▶ **Provided data**
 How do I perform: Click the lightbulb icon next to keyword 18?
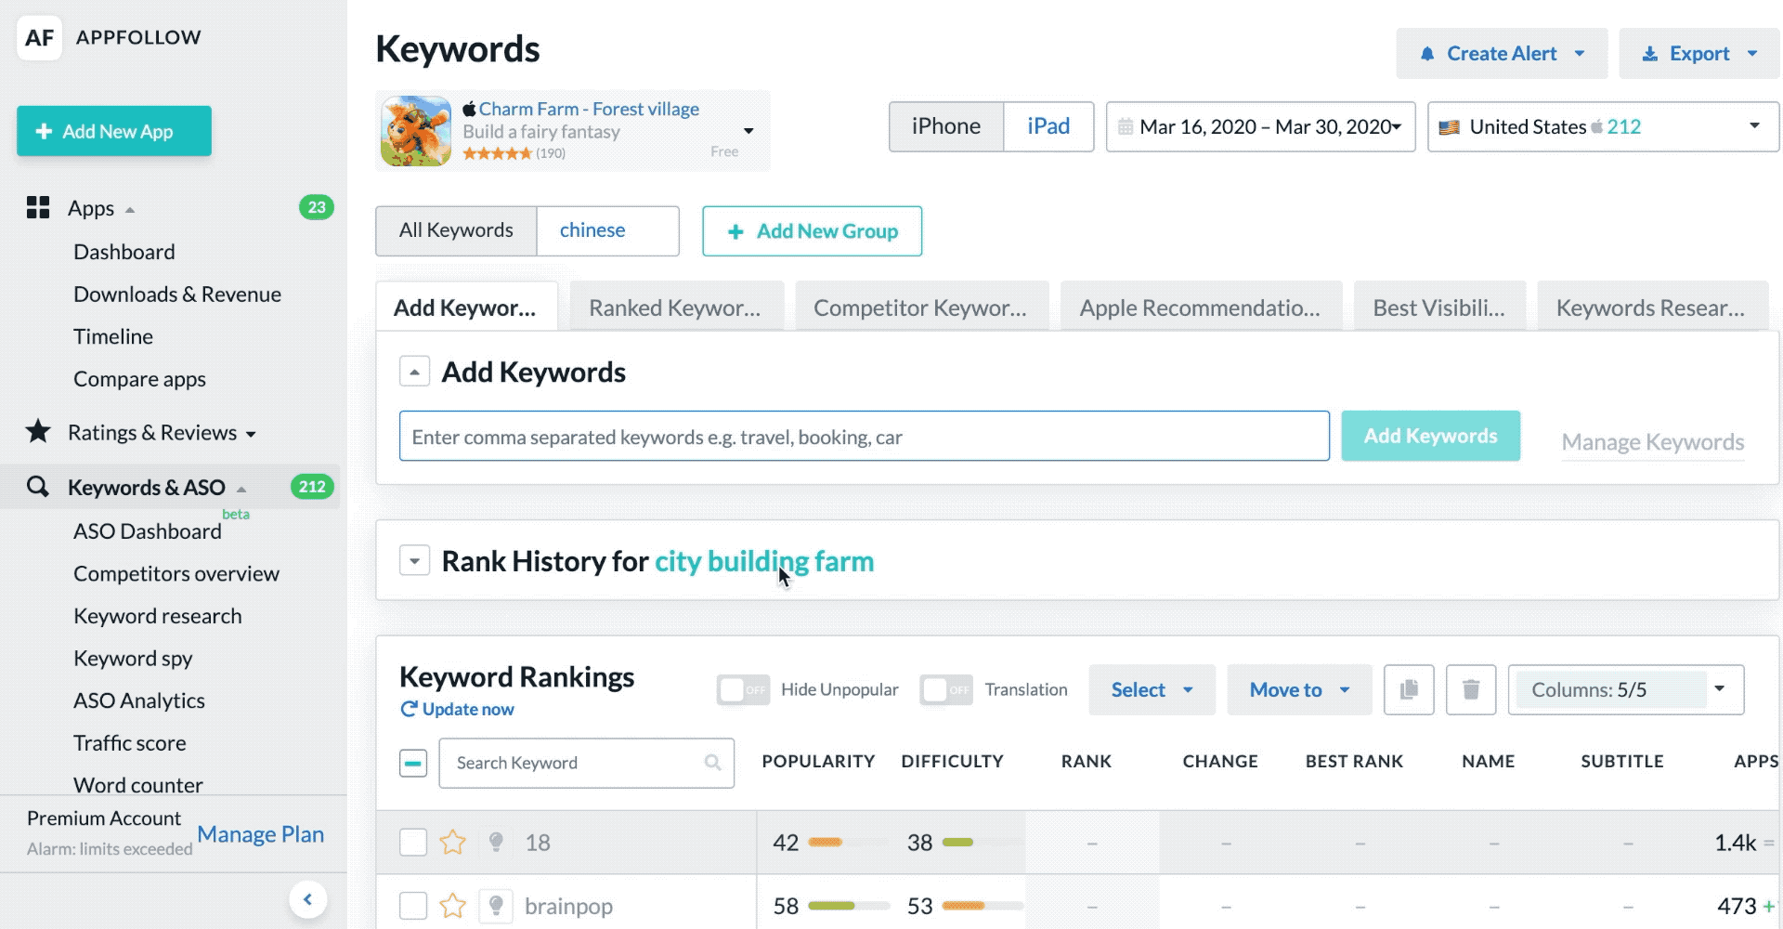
---
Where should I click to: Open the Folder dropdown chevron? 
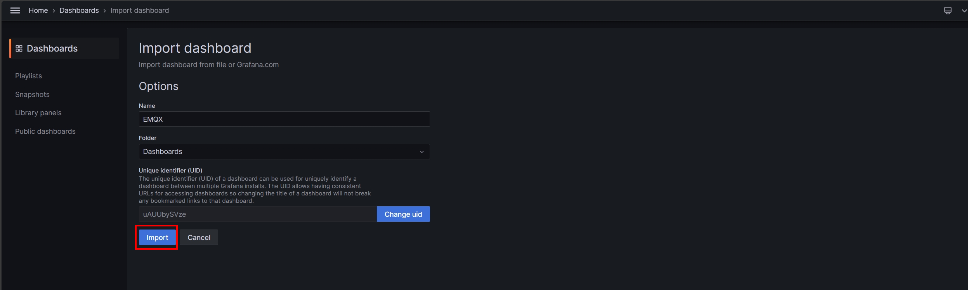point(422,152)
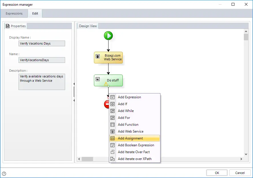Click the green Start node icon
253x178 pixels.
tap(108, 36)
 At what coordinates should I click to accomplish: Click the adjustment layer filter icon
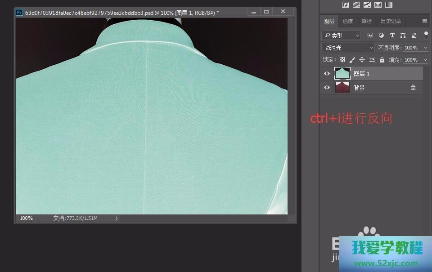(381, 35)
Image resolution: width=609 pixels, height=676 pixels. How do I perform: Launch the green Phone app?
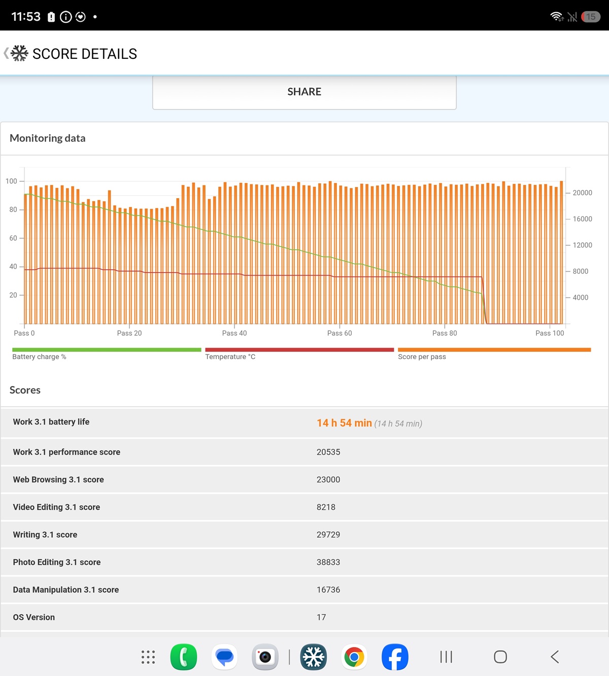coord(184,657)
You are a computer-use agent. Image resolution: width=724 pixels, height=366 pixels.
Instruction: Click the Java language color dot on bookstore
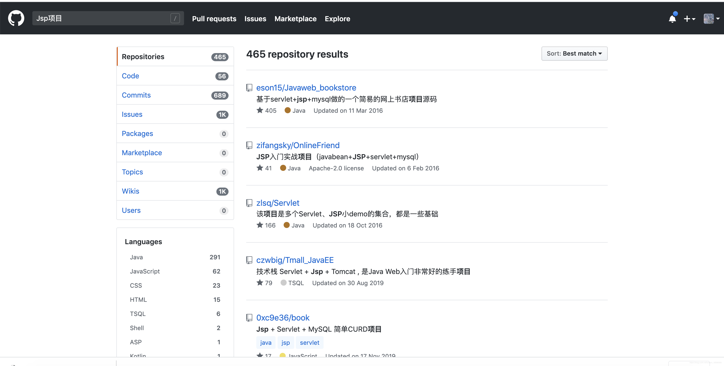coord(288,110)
...
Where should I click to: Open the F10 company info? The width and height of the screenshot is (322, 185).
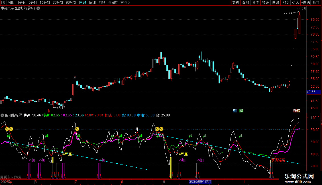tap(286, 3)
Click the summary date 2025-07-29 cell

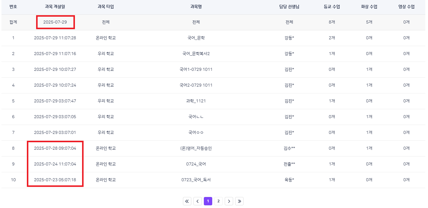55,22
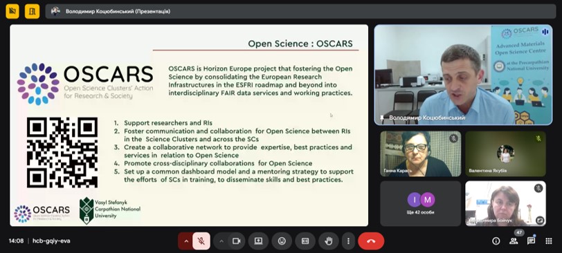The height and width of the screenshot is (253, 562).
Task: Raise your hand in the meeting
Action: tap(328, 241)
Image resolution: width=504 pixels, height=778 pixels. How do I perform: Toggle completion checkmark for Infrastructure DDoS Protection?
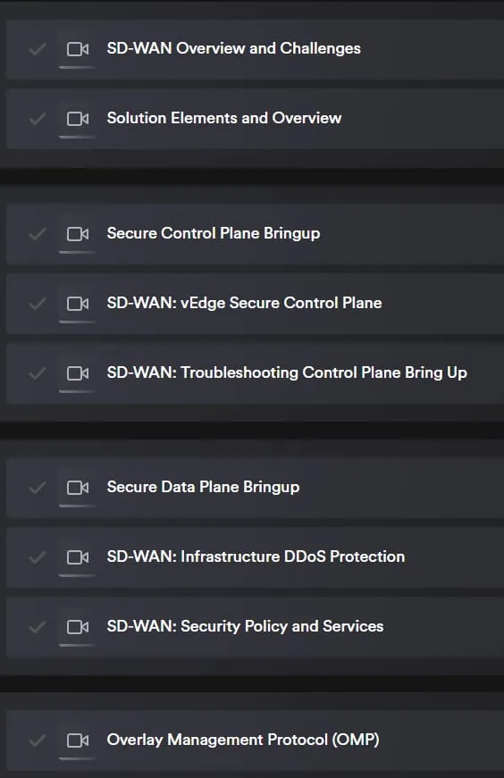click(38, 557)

▶ **Task brief**
Rewrite the records between the lines holding "Where should I click to: Open the F10" and "click(38, 557)", inclusive, changing "company info" to "company profile" and keeping everything else the same. Leave the pictures out.

▶ **Problem solution**
Where should I click to: Open the F10 company profile? The width and height of the screenshot is (322, 185).
tap(286, 3)
Click the summary date 2025-07-29 cell

55,22
The height and width of the screenshot is (253, 562).
Task: Raise your hand in the meeting
Action: tap(328, 241)
Image resolution: width=504 pixels, height=778 pixels. How do I perform: Toggle completion checkmark for Infrastructure DDoS Protection?
click(38, 557)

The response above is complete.